**Passage**:
________________

Text 22619, 180 rader
Skriven 2006-09-22 23:04:36 av Bob Sakowski (1:275/311)
Kommentar till en text av John Hull
Ärende: Re: Next Sunday
=======================
John Hull wrote:
> Last Sunday at the end of the FoxNews Sunday show, Chris Wallace
> announced that Bill Clinton would be the guest in an exclusive
> interview the following week.
Fox Transcript.
Wallace: When we announced that you were going to be on Fox News
Sunday, I got a lot of e-mail from viewers. And I have to say I
was surprised, most of them wanted me to ask you this question.
Why didn't you do more to put bin Laden and al-Qaeda out of
business when you were president? There's a new book out, I
suspect you may have already read, called The Looming Tower. And
it talks about the fact that when you pulled troops out of
Somalia in 1993, bin Laden said "I have seen the frailty and the
weakness and the cowardice of U.S. troops." Then there was the
bombing of the embassies in Africa and the attack on the Cole.
Clinton: OK let's just --
Wallace: May I just finish the question sir? And after the attack,
the book says, that bin Laden separated his leaders, spread them
around because he expected an attack and there was no response. I
understand that hindsight is always 20/20 --
Clinton: No, let's talk about it.

________________

**Material shown**:
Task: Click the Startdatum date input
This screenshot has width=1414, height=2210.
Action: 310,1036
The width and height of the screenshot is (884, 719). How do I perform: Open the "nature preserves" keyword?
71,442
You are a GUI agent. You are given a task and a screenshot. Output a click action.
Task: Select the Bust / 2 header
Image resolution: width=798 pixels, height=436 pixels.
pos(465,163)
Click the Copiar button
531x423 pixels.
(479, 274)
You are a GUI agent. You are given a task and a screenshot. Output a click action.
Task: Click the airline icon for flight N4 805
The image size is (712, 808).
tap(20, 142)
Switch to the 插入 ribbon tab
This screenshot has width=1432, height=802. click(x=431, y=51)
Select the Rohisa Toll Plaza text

________________

**Exercise set**:
- a) Write out the interview transcript between "Wallace: When we" and "you this question.", inclusive.
- b) In the interview transcript, what is the title of the new book that Wallace mentions?
The listing above has no connection to the interview transcript.

**Per-task outputs**:
- a)
Wallace: When we announced that you were going to be on Fox News
Sunday, I got a lot of e-mail from viewers. And I have to say I
was surprised, most of them wanted me to ask you this question.

- b) The Looming Tower